Even in a place where life moves slower, things are slowing down. “We are seeing huge increases at the state level in unemployment, people that do not have jobs, that are needing help to pay their bills,” Gov. Kristi Noem said on Thursday. Still, the rural Midwest may suffer less than other regions, with demand for livestock, wheat and corn likely to remain strong.
It’s no consolation to the business owners and workers who are already suffering to say that things aren’t as bad as they could be, but the real effect on the state’s economy won’t be felt until summer. Tourism supports roughly 55,000 jobs in South Dakota, and last summer visitors spent $4.1 billion. Note that the total state budget in 2019 was only $4.9 billion.

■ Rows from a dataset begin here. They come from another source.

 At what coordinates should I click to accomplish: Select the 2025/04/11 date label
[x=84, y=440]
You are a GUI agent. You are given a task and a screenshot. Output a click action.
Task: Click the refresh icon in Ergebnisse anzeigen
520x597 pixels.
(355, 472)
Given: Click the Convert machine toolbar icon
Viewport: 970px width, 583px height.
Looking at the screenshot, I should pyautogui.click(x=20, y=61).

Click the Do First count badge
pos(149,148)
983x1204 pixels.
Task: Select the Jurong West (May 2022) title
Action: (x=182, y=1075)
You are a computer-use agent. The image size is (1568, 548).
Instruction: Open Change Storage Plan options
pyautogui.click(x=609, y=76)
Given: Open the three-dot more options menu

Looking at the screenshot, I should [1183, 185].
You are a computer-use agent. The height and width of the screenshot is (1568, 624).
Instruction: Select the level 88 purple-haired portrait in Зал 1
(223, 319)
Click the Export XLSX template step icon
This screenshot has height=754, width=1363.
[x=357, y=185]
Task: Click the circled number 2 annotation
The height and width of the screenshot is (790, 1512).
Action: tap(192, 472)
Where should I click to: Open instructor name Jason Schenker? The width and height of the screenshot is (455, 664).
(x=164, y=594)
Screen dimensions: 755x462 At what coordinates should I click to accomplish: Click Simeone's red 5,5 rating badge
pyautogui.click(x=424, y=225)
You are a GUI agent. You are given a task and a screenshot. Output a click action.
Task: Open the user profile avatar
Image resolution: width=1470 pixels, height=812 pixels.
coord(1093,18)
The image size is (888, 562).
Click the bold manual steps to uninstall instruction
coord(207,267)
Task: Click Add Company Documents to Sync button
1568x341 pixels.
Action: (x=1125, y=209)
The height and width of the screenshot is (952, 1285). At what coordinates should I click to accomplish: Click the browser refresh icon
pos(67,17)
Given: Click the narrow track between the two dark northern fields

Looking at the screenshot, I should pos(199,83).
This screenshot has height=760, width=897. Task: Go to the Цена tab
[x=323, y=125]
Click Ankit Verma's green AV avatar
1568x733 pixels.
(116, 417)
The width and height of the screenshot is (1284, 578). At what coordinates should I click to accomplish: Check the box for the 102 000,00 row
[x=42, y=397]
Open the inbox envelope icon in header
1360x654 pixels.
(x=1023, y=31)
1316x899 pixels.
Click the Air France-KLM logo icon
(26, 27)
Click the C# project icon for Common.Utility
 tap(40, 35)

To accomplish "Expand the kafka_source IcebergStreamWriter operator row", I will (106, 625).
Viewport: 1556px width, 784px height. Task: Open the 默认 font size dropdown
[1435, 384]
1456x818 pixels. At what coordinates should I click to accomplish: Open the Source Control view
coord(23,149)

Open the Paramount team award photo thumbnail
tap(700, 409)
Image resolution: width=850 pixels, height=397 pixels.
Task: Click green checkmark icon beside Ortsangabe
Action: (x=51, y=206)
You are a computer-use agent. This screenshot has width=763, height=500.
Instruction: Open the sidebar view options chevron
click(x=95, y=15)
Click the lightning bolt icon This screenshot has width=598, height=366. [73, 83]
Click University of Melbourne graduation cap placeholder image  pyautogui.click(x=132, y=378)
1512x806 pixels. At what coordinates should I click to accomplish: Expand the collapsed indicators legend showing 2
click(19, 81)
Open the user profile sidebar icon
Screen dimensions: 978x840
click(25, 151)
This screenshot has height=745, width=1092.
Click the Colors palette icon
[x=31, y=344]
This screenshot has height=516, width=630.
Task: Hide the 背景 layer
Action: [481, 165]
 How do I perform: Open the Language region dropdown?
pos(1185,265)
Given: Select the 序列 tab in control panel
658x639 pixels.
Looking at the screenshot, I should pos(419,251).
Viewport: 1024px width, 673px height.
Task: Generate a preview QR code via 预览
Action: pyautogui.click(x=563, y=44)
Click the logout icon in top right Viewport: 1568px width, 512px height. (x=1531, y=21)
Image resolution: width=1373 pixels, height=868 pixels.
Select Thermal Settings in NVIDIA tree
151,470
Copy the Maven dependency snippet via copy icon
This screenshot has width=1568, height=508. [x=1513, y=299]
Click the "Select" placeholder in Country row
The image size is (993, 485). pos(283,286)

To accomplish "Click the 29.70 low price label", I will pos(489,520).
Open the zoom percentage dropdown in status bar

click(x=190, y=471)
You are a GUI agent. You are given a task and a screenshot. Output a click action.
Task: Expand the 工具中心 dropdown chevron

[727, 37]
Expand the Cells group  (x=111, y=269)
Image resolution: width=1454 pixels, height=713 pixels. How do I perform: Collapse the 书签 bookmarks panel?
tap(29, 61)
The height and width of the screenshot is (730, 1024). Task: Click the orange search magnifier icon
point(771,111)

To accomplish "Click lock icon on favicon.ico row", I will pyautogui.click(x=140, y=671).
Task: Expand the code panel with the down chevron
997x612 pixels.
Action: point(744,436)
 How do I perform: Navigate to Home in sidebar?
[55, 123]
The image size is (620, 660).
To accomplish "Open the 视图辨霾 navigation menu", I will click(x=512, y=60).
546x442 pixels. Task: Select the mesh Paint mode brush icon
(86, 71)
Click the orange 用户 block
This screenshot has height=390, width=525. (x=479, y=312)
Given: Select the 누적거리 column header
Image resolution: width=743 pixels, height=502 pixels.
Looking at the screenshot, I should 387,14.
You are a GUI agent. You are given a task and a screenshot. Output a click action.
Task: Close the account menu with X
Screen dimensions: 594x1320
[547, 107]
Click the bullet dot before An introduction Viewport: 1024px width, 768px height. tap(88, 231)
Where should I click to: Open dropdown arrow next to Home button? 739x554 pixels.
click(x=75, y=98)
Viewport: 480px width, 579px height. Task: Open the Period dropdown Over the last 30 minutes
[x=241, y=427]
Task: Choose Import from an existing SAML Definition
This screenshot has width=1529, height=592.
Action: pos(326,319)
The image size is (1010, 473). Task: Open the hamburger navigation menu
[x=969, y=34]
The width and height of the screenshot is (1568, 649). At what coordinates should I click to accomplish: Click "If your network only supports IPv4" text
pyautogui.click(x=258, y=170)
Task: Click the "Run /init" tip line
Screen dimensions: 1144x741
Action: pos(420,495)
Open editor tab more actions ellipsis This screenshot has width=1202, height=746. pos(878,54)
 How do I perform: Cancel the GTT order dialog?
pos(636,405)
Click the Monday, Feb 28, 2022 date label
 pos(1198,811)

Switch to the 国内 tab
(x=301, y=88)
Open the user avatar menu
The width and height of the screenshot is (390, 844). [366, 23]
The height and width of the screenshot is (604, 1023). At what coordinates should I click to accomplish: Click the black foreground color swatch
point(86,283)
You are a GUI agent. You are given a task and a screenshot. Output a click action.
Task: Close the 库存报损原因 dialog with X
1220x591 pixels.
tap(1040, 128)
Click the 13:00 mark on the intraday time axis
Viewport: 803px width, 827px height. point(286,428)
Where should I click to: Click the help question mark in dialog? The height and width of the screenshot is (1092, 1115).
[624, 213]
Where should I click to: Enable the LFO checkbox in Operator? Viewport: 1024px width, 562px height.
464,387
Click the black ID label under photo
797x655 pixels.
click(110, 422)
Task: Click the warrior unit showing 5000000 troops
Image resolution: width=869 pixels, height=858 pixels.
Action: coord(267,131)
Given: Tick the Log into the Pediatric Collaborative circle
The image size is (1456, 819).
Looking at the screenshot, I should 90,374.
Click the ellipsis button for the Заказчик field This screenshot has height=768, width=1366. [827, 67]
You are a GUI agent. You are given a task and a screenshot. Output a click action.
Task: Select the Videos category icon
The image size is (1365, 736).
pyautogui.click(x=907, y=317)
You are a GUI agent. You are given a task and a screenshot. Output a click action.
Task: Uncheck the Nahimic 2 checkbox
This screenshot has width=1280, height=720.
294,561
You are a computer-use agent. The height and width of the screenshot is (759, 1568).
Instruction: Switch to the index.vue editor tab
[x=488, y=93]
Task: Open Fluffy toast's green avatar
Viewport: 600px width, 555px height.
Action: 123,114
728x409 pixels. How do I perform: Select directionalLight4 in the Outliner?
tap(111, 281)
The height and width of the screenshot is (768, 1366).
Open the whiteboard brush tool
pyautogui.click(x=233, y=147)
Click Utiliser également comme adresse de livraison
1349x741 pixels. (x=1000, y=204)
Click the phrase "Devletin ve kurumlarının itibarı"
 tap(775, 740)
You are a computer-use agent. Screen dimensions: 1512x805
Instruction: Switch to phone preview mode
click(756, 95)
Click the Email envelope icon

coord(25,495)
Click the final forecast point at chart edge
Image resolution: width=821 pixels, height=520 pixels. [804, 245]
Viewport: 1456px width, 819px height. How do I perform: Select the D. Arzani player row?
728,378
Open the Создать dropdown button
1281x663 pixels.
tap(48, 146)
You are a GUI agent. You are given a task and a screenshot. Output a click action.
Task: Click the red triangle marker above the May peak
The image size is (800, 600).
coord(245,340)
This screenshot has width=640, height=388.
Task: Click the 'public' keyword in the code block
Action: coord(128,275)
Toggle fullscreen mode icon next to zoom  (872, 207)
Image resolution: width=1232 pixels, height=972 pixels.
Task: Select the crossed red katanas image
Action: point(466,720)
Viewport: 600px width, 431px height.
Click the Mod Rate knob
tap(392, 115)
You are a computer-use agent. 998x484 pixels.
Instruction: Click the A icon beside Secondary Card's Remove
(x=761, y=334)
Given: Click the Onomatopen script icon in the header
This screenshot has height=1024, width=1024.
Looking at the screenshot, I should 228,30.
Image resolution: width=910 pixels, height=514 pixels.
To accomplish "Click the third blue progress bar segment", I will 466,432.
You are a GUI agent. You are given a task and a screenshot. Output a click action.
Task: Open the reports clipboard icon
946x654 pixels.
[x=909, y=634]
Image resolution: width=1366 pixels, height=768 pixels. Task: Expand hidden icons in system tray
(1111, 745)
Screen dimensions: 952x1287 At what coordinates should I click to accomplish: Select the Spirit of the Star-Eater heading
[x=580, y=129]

Tourists won’t be coming from overseas to see Mount Rushmore or the Badlands this year. Americans from other states might not risk visiting either. Hundreds of thousands could skip the annual Sturgis Motorcycle Rally in August, which usually puts a bulge in state coffers. Businesses that cater to tourists typically carry winter losses in anticipation of summer sales. Their lines of credit are already stretched as far as they will go.
For now, at least, South Dakotans seem to be pressing on in their usual way. After 150 years, something of the prairie—the open spaces, the distant horizons—has worked its way into the stoic souls and laconic speech of those who live here. People here know how to keep their distance. It comes naturally.
By the end of the week, seven of the nine women who escaped the Pierre Community Work Center had been recaptured. The warden resigned, of course. But even at the women’s prison, life goes on pretty much as usual.
Ms. Bottum is a civil-engineering student at the South Dakota School of Mines.